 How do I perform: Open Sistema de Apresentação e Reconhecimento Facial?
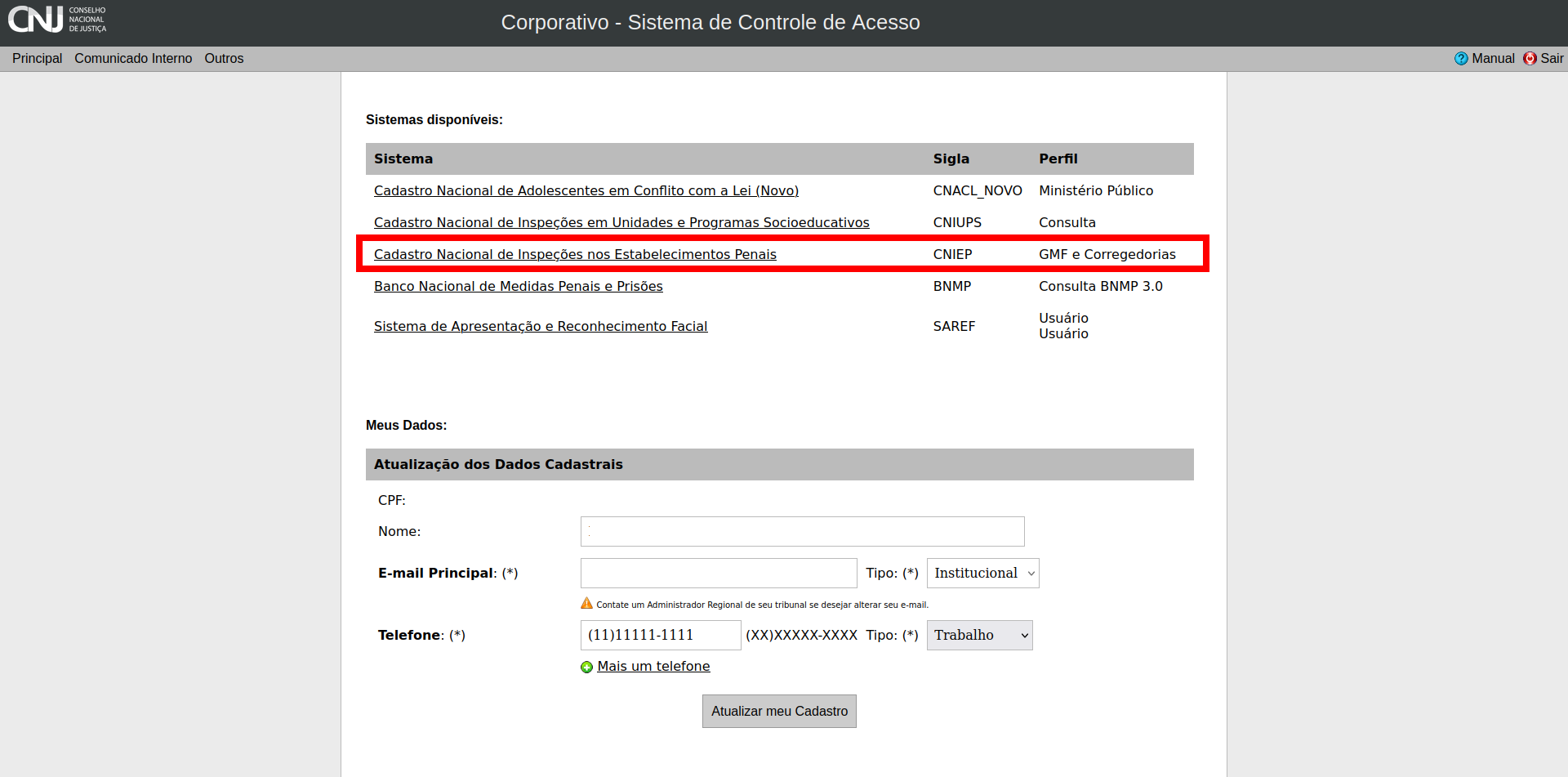coord(540,327)
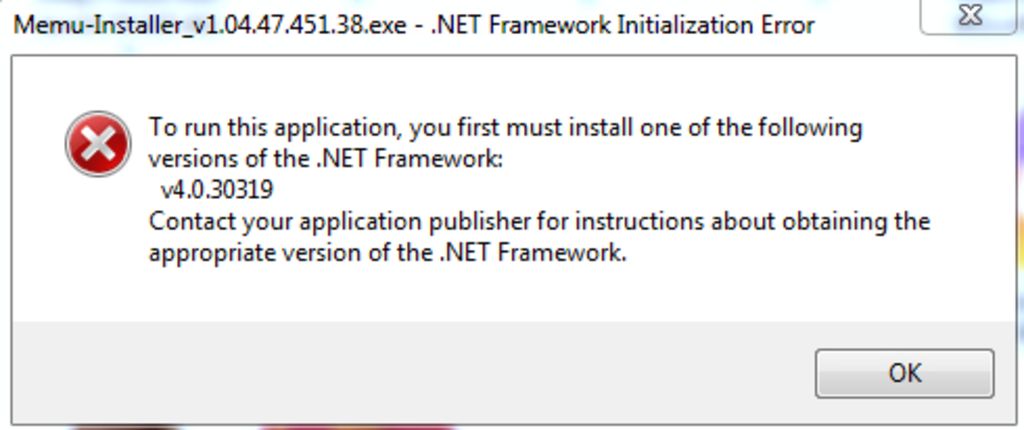Click the word 'install' in first line

(x=600, y=126)
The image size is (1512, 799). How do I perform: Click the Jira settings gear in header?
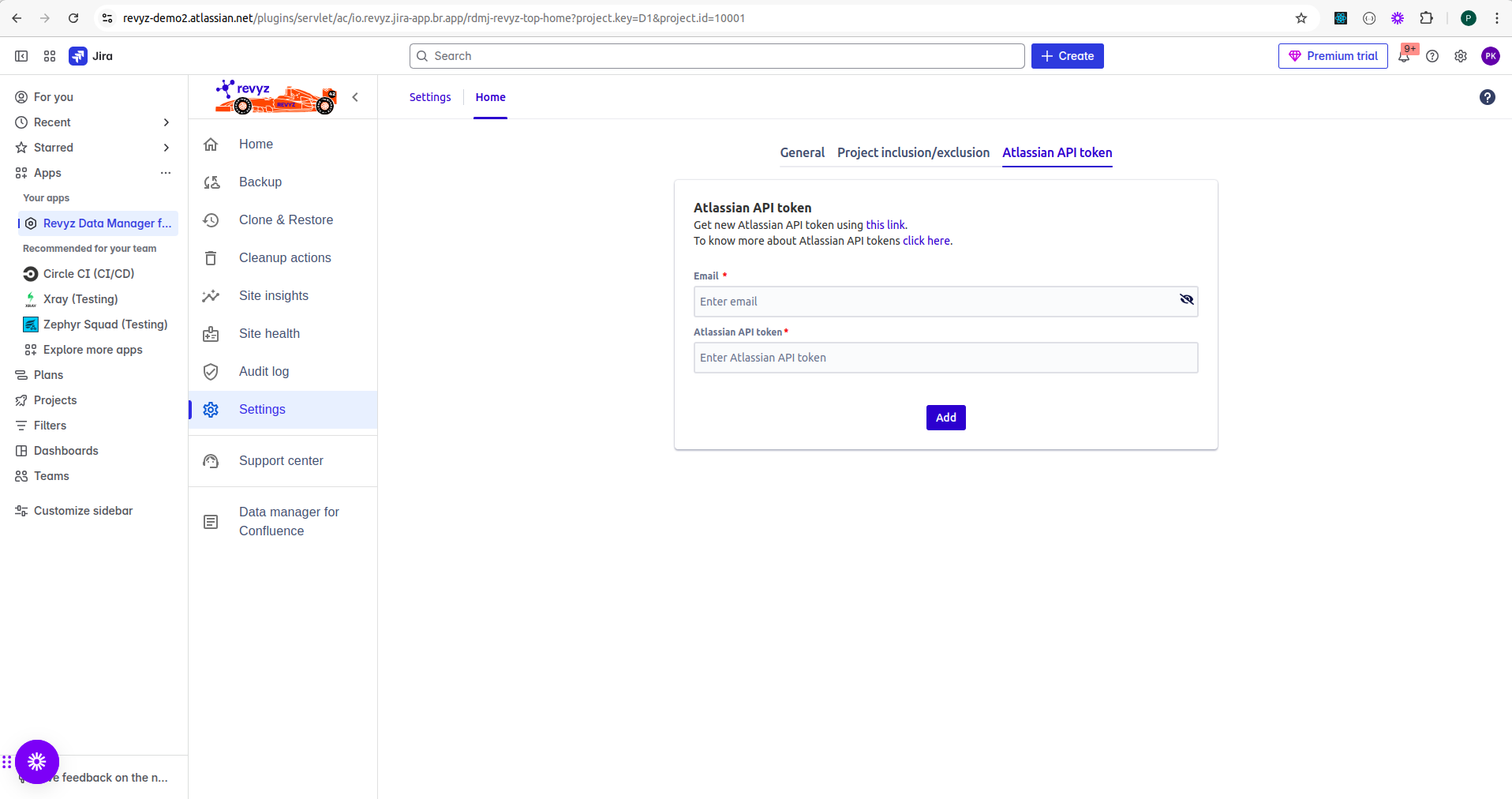coord(1461,56)
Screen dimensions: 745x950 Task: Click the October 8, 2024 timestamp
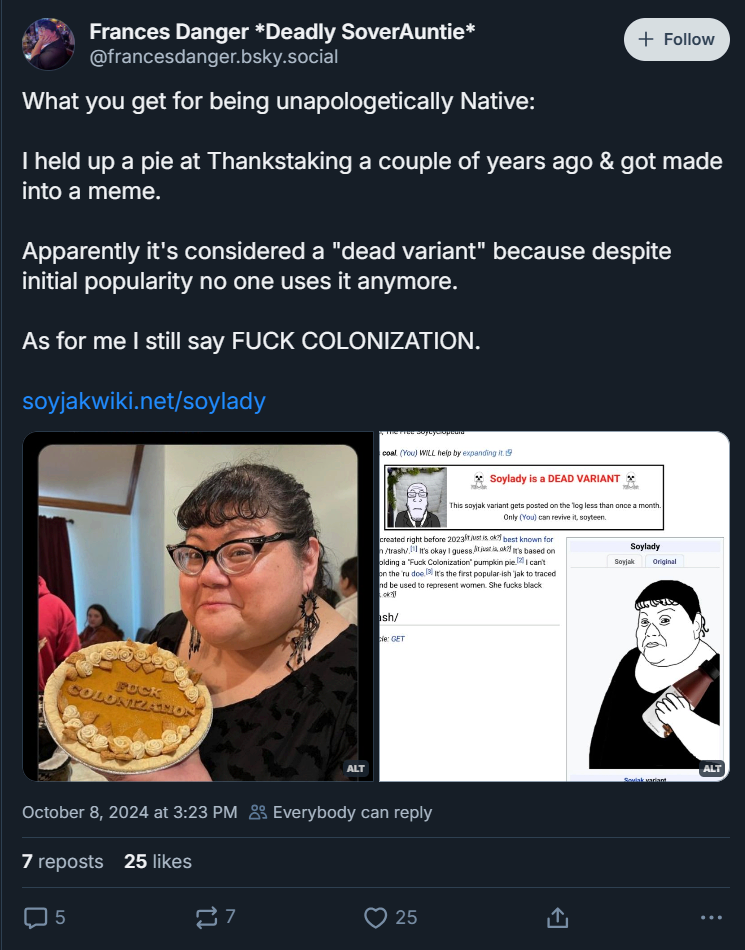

──────────────────────────────

Reproduce the data above without a single change, please, but without its pictures.

(TASK SOLUTION):
 How do I perform: Open Sistema de Apresentação e Reconhecimento Facial?
coord(540,327)
Click the word 'install' in first line

(x=600, y=126)
The image size is (1512, 799). How do I perform: Click the Jira settings gear in header?
coord(1461,56)
Screen dimensions: 745x950 Task: Click the October 8, 2024 timestamp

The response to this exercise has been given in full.